Dari jarak sekitar 30 meter saya lihat seorang pria berbaju batik membungkuk di pinggir got berair kehitaman itu. Tangannya memegang serok, dia celupkan ke air. Tebakan saya benar. Dia mencari ikan cere atau céthul atau dhédhuk (Gambusia affinis). Hasil penyerokan dia tampung dalam ember bekas wadah cat.
Waktu bocah, usia delapan sampai sembilan tahun, saya kadang mencari cere di Kali Nongko, Salatiga, Jateng. Tetapi saat itu kalinya bersih. Hamparan kerikil dan pasir di dasar sungai tampak jelas, terutama di bagian dangkal, cuma selutut anak.
Saya tak menangkapnya dengan serok karena tak punya. Cukup memanfaatkan kantong plastik dan kadang dengan wadah bekas. Hasilnya, paling banyak sepuluh ekor, saya bawa pulang, lalu saya pindahkan ember. Siang saat ikan, esok paginya ikan itu mati — mungkin nyawa mereka tercabut malam sebelumnya. Saya tak tahu bahwa mereka butuh oksigen. Tetapi di air kotor kok mereka bertahan ya? Atau mungkin mereka tewas karena tak saya beri makan?

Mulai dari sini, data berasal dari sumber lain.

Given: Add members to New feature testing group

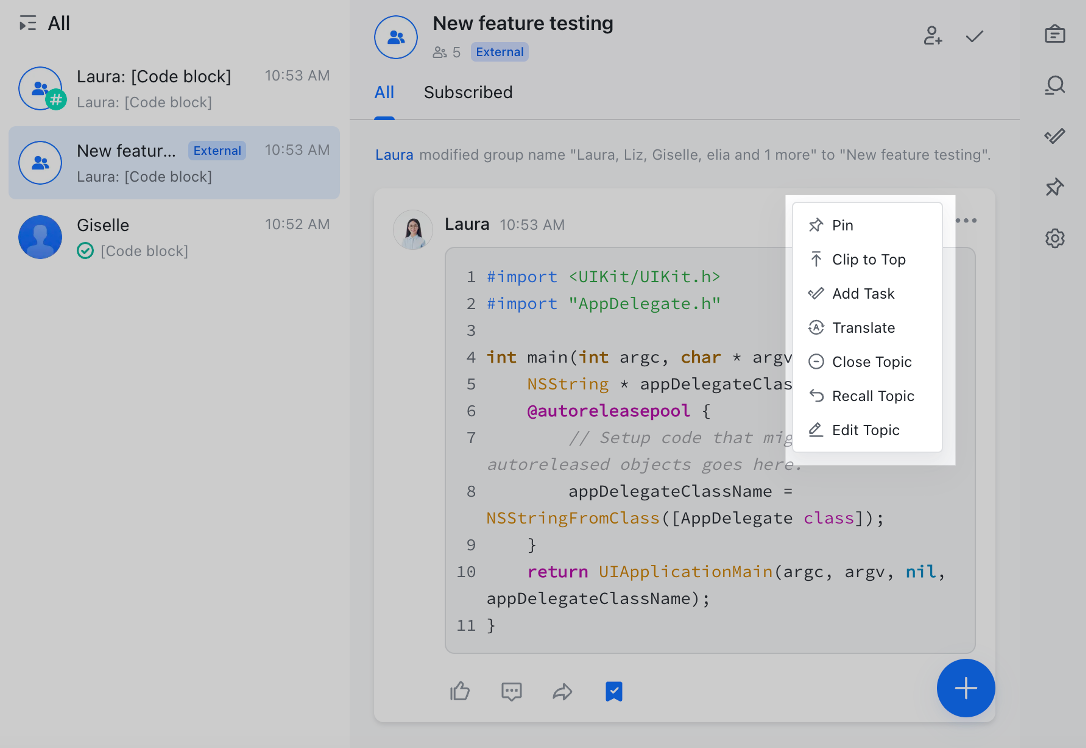Looking at the screenshot, I should [932, 35].
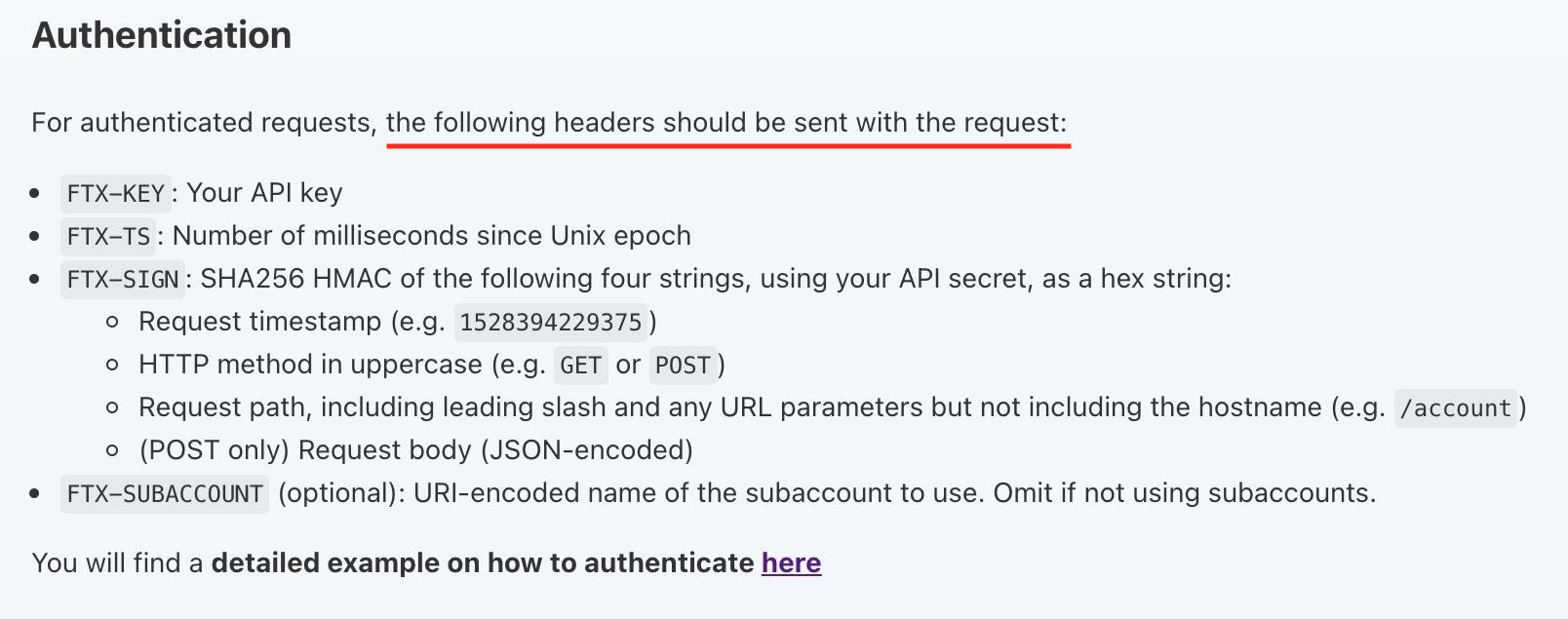
Task: Click the FTX-SIGN header code label
Action: [x=123, y=279]
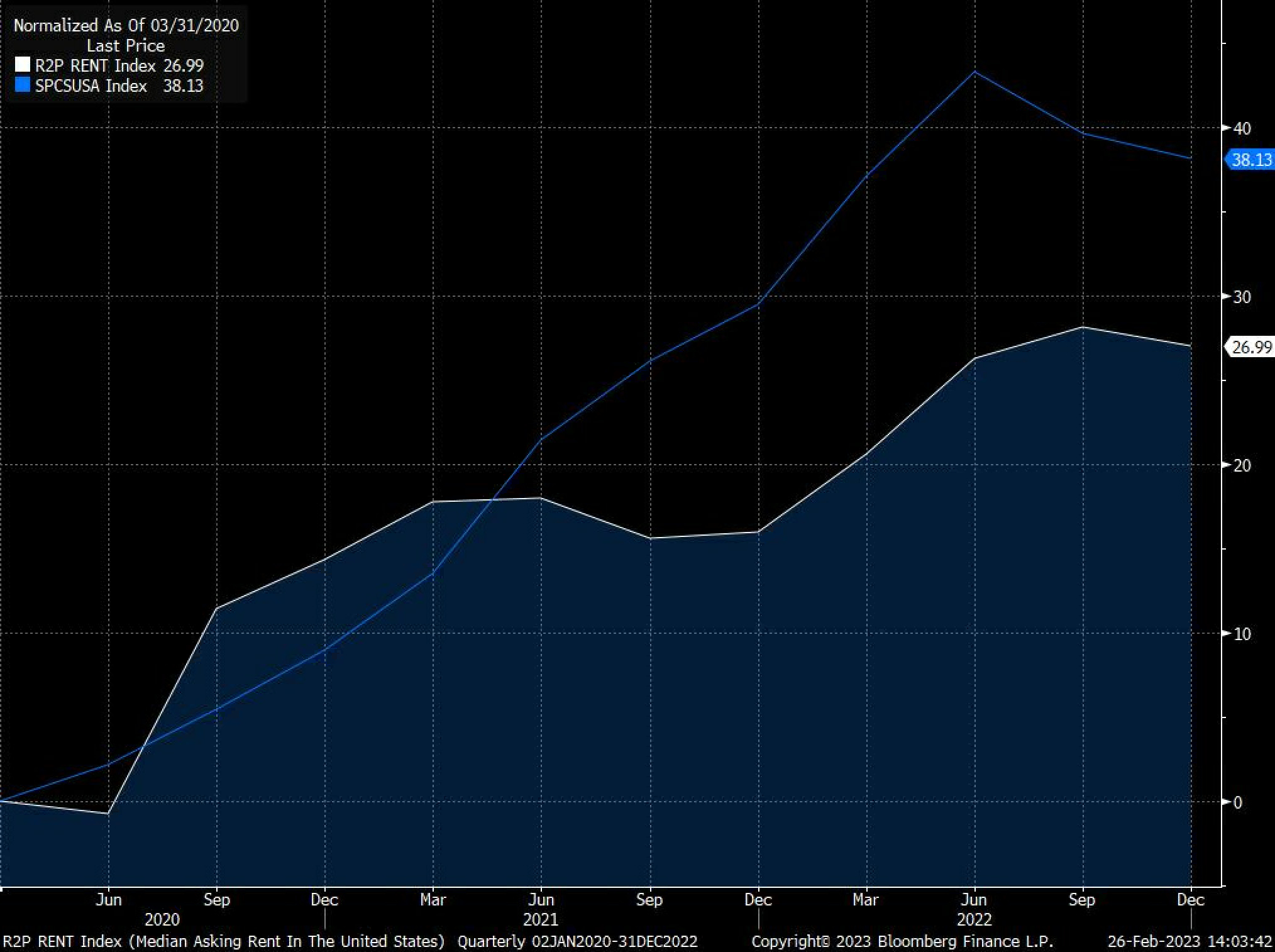
Task: Click the 20 y-axis tick label
Action: [x=1242, y=465]
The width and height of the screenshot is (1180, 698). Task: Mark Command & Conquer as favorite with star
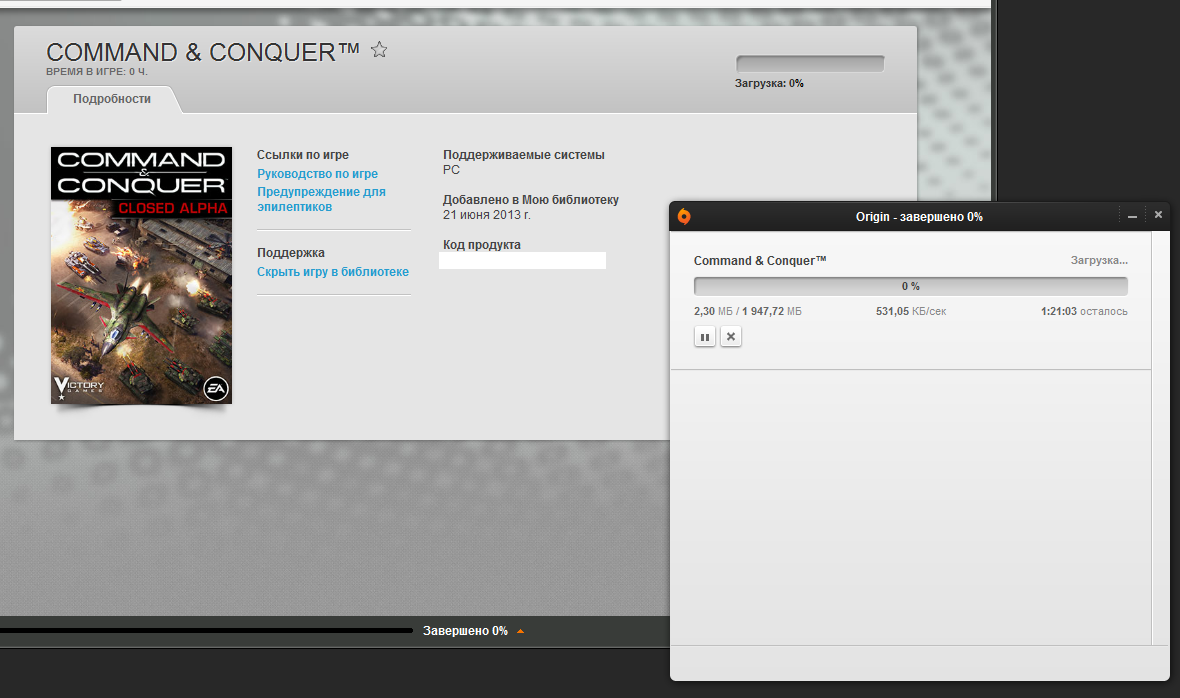(x=379, y=50)
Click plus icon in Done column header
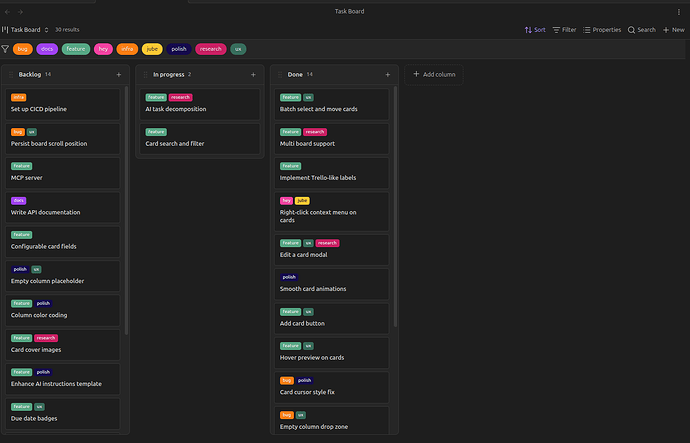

Meskipun sudah tahu, saya masih menanya Pak Batik itu, “Nyari apa, Pak?”
“Gapi,” jawabnya. Maksudnya guppy. Baru tahu saya, cere juga disebut guppy. Selama mengenai guppy sebagai ikan mungil cantik. Ternyata cere, yang doyan nyamuk (atau jentik?), sehingga disebut mosquito fish, itu termasuk guppy.
Daya tahan cere itu tinggi. Sayang juga kalau dia sampai habis di got karena predator nyamuk tiada. Pak Batik mencari cere untuk pakan ikan gabus atau kutuk (Channa striata) yang dia ternakkan.
Cere, atau cecere, sering menjadi kiasan untuk orang-orang yang layak disepelekan, atau rakyat jelata baladhupak pidak pedarakan.
Ikan cere berasal dari Amerika Selatan, masuk ke perairan tawar Indonesia sekitar 1920. Di Sungai Brantas, Surabaya dan sekitarnya, insang dan saluran pencernaan cere tercemar mikroplastik (¬ Unair News).